:: GIVEN DATA ::
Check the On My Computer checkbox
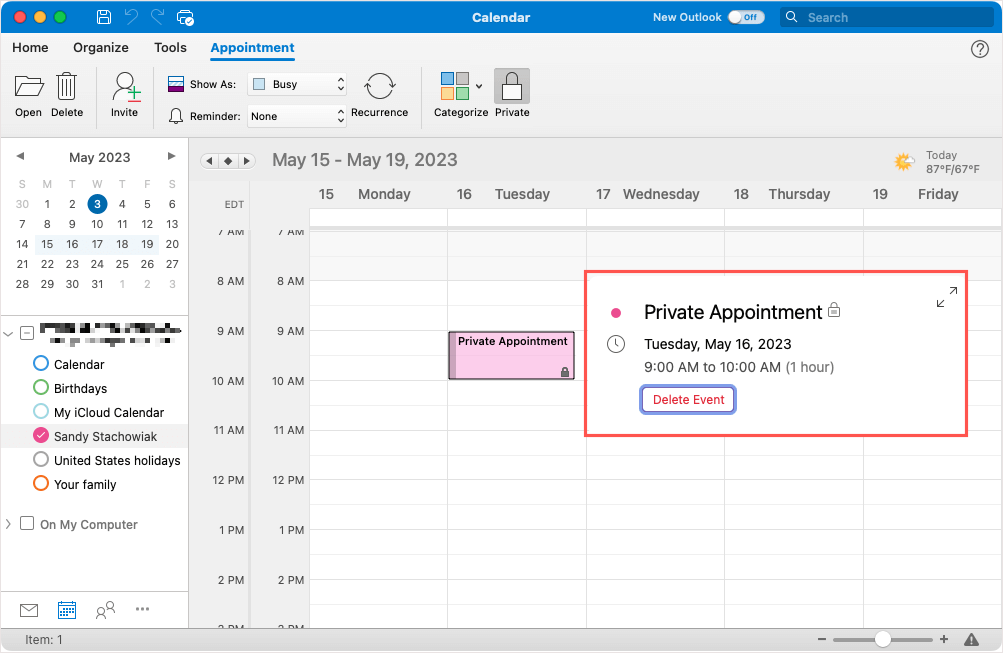The height and width of the screenshot is (653, 1003). (27, 524)
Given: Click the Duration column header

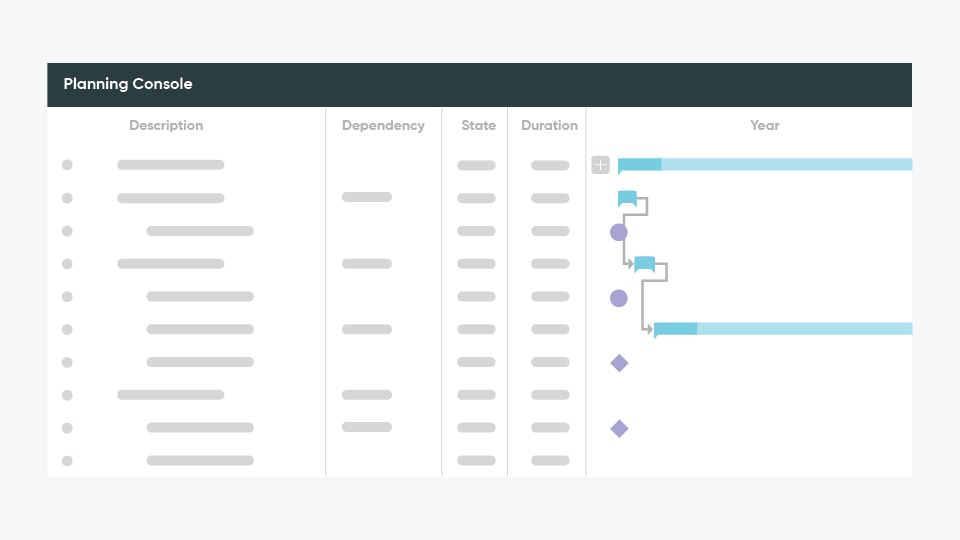Looking at the screenshot, I should point(549,126).
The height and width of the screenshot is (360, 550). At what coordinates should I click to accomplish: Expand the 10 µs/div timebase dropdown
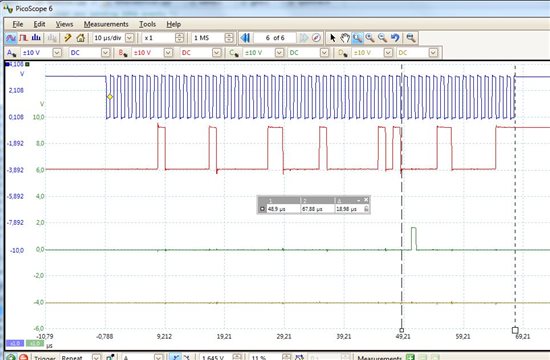[x=129, y=38]

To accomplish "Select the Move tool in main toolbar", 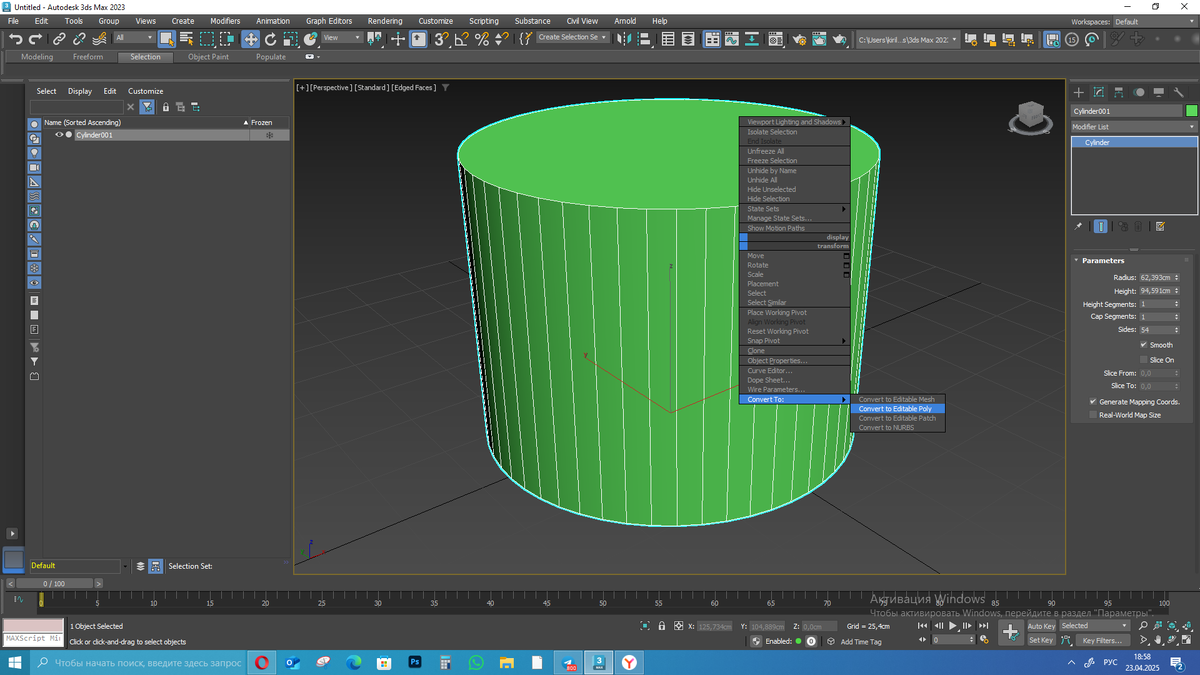I will 250,39.
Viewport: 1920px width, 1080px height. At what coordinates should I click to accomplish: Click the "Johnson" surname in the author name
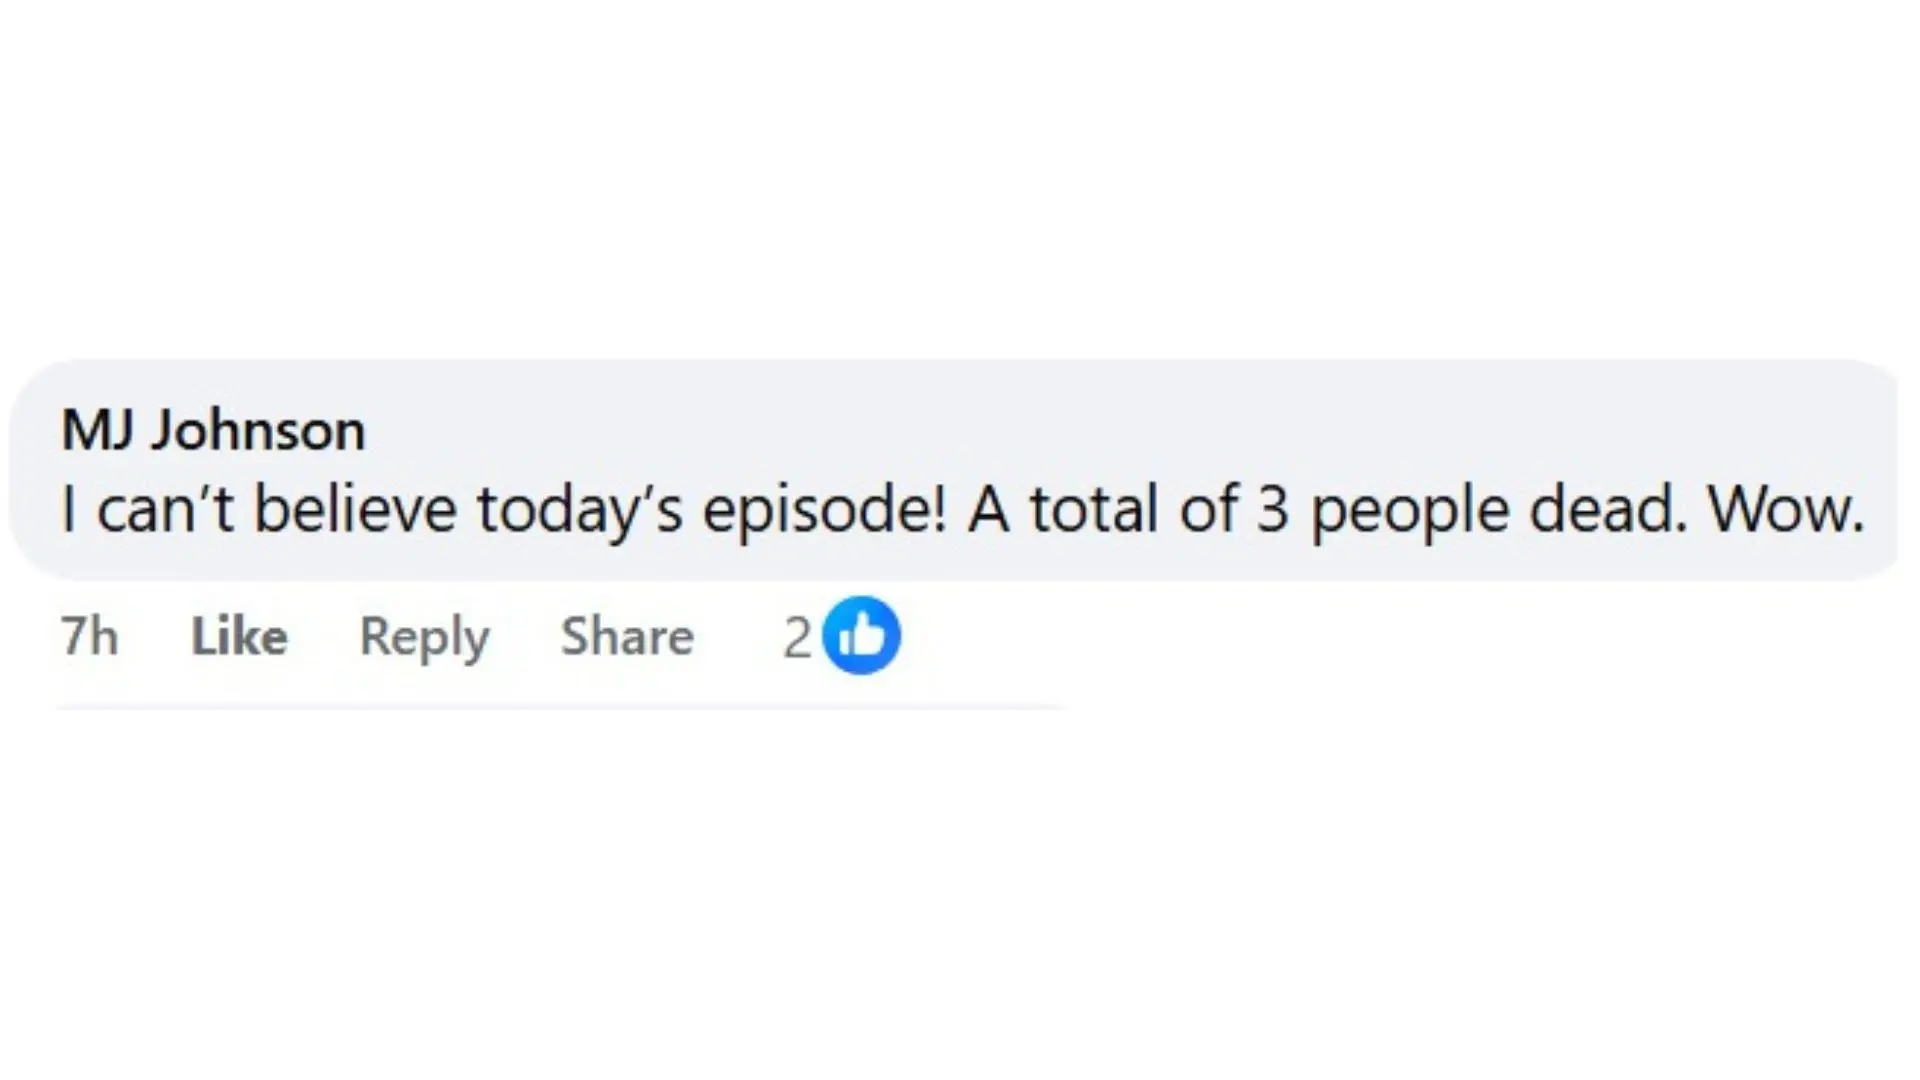(258, 431)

:: EXERCISE DETAILS ::
Hand back exactly the lines from the one with "Viewport: 1920px width, 1080px" through the last line of the data above, both ends included, with every picture left out.

:: RESPONSE BELOW ::
Viewport: 1920px width, 1080px height. At what coordinates should I click to accomplish: Click the "Johnson" surname in the author name
(258, 431)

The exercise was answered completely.